WHAT NEEDS TO BE DONE ->
Swap "Bandwidth usage card" for "Traffic summary card" in the part that opens with the line containing "Where should I click to: Open the @ratecard21" and closes with the line containing "click(x=208, y=46)". Return only those lines, with nothing else changed.

AVAILABLE DATA ->
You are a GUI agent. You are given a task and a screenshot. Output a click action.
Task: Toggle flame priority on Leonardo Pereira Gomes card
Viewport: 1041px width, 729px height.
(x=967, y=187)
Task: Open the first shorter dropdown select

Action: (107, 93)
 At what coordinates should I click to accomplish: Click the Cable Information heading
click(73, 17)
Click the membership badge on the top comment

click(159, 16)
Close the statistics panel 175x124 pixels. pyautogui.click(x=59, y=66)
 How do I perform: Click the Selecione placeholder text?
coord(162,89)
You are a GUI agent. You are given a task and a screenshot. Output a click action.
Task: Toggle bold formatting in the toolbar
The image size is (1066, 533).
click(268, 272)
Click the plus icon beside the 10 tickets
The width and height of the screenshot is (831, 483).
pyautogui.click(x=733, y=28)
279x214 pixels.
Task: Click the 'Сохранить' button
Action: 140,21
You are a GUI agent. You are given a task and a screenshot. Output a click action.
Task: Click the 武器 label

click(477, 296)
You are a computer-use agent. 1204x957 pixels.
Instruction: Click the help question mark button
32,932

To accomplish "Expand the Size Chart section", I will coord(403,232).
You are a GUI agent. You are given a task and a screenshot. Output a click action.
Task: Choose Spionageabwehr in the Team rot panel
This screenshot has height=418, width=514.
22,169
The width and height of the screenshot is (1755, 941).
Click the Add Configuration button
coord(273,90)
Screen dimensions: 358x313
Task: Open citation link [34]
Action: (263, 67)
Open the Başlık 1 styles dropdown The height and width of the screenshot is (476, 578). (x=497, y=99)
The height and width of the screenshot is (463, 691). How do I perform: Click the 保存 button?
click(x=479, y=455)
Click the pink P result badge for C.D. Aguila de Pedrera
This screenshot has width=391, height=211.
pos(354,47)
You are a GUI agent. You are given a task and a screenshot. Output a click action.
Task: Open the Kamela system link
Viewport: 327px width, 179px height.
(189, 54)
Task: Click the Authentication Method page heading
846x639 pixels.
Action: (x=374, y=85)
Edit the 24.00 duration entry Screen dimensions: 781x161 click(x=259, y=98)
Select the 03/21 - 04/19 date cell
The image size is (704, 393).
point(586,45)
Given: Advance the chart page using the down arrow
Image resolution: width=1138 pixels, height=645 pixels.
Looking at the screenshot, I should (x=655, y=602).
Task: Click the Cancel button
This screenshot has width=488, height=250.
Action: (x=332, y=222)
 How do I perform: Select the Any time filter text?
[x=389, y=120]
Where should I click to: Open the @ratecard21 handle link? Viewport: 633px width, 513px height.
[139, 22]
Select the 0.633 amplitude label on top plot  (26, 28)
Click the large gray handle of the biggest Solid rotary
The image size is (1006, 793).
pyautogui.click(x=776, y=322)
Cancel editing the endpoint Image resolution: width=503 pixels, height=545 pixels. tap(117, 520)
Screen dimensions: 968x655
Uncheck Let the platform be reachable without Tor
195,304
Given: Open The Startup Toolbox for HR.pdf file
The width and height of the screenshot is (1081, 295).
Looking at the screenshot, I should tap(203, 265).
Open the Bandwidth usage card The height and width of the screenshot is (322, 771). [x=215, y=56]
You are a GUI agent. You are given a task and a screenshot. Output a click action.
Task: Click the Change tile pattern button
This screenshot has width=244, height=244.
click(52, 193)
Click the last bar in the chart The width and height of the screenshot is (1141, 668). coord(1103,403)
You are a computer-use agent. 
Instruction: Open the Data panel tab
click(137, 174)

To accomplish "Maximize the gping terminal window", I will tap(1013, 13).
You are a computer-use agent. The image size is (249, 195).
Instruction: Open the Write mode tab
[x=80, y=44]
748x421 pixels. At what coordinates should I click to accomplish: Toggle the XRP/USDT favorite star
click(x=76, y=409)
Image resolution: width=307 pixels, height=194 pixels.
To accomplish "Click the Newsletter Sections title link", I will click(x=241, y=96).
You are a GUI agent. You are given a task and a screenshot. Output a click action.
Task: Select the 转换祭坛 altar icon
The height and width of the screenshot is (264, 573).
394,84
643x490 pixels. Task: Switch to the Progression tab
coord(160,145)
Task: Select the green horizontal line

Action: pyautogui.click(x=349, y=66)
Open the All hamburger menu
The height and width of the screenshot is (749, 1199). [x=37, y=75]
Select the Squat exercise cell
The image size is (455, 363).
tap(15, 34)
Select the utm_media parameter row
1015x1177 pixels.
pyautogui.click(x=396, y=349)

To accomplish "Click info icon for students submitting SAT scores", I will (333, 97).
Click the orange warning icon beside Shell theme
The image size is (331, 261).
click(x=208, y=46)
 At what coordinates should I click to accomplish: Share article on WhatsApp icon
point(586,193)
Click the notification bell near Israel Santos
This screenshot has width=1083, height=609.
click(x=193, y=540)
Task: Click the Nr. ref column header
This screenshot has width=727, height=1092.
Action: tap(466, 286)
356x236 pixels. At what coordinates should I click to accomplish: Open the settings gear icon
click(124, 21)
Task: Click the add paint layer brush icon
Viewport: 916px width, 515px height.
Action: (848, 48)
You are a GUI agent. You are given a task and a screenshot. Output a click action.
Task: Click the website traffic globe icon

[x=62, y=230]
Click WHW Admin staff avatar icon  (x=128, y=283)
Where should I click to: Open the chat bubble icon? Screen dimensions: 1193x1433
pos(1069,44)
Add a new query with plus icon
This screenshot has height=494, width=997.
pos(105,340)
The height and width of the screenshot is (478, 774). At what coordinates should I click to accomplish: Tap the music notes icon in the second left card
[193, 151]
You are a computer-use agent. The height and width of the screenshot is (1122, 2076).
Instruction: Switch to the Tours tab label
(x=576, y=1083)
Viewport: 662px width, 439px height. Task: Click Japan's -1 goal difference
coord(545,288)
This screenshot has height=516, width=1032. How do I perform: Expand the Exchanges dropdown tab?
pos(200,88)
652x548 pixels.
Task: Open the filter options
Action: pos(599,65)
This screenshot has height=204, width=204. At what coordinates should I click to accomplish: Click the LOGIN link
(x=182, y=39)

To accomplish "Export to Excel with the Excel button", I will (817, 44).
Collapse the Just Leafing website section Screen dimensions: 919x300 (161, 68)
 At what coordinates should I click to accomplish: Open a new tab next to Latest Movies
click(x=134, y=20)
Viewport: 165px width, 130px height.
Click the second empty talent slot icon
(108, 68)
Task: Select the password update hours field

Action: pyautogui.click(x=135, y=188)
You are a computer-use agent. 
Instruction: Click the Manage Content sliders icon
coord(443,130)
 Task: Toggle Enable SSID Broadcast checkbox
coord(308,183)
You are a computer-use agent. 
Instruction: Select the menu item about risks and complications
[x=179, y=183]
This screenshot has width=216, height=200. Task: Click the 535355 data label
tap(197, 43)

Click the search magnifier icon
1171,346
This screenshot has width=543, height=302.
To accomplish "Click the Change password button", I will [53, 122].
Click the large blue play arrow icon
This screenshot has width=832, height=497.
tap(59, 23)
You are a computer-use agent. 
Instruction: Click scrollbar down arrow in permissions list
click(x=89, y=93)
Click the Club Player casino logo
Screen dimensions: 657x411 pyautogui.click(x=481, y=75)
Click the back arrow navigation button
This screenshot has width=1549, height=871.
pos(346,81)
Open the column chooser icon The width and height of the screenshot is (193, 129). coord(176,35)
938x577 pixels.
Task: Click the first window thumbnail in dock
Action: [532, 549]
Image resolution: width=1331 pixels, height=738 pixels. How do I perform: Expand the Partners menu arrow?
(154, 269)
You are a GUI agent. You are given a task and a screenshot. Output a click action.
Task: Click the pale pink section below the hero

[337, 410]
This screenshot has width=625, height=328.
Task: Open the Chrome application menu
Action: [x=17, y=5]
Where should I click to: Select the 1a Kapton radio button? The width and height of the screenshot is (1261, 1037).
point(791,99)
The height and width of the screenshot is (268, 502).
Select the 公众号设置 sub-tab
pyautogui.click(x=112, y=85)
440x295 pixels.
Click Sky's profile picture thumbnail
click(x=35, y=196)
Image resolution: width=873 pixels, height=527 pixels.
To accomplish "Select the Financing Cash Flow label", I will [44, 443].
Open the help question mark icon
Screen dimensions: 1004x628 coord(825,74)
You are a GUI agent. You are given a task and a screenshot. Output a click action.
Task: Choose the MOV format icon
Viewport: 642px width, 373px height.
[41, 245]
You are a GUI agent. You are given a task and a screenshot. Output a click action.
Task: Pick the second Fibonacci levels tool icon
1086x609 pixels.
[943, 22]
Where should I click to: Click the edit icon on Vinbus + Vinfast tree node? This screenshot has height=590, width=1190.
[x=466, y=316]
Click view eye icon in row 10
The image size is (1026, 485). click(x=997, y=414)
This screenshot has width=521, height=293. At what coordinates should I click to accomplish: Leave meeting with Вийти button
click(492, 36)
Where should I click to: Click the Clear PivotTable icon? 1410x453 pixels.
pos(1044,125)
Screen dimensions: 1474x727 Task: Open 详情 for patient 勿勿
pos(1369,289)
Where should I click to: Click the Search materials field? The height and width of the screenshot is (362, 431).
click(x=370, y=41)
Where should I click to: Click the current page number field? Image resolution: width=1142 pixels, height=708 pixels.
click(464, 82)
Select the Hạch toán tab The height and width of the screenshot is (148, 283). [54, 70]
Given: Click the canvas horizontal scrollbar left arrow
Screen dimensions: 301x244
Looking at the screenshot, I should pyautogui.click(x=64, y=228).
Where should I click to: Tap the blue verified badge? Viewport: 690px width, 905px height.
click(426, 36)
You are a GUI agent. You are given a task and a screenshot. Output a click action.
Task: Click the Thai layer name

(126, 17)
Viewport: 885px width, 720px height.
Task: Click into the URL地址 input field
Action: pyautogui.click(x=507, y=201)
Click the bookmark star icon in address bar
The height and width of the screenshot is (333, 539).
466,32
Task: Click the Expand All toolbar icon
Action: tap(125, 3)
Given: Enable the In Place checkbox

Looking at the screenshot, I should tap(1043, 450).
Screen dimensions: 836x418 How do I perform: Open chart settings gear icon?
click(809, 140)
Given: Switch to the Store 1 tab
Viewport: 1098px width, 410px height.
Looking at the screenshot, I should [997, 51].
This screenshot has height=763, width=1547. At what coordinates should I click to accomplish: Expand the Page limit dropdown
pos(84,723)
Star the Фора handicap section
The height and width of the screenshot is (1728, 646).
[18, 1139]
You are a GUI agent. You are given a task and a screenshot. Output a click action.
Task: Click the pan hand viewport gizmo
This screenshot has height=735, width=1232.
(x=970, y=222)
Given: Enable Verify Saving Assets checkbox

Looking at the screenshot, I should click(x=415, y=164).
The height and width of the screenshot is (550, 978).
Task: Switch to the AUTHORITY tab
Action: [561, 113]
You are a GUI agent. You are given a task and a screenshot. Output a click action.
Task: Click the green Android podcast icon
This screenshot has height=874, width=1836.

THE SOLUTION ->
Where should I click to: Open the @ratecard21 handle link? Viewport: 633px width, 513px height.
[139, 22]
Select the 0.633 amplitude label on top plot  (26, 28)
Click the large gray handle of the biggest Solid rotary
The image size is (1006, 793).
pyautogui.click(x=776, y=322)
Cancel editing the endpoint Image resolution: width=503 pixels, height=545 pixels. tap(117, 520)
Screen dimensions: 968x655
Uncheck Let the platform be reachable without Tor
195,304
Given: Open The Startup Toolbox for HR.pdf file
The width and height of the screenshot is (1081, 295).
Looking at the screenshot, I should tap(203, 265).
Open the Traffic summary card The height and width of the screenshot is (322, 771). [x=215, y=56]
You are a GUI agent. You are given a task and a screenshot. Output a click action.
Task: Click the Change tile pattern button
This screenshot has width=244, height=244.
click(52, 193)
Click the last bar in the chart The width and height of the screenshot is (1141, 668). coord(1103,403)
You are a computer-use agent. 
Instruction: Open the Data panel tab
click(137, 174)

To accomplish "Maximize the gping terminal window", I will tap(1013, 13).
You are a computer-use agent. The image size is (249, 195).
Instruction: Open the Write mode tab
[x=80, y=44]
748x421 pixels. At what coordinates should I click to accomplish: Toggle the XRP/USDT favorite star
click(x=76, y=409)
Image resolution: width=307 pixels, height=194 pixels.
To accomplish "Click the Newsletter Sections title link", I will click(x=241, y=96).
You are a GUI agent. You are given a task and a screenshot. Output a click action.
Task: Select the 转换祭坛 altar icon
The height and width of the screenshot is (264, 573).
394,84
643x490 pixels. Task: Switch to the Progression tab
coord(160,145)
Task: Select the green horizontal line

Action: pyautogui.click(x=349, y=66)
Open the All hamburger menu
The height and width of the screenshot is (749, 1199). [x=37, y=75]
Select the Squat exercise cell
The image size is (455, 363).
tap(15, 34)
Select the utm_media parameter row
1015x1177 pixels.
pyautogui.click(x=396, y=349)

To accomplish "Click info icon for students submitting SAT scores", I will (333, 97).
Click the orange warning icon beside Shell theme
The image size is (331, 261).
click(x=208, y=46)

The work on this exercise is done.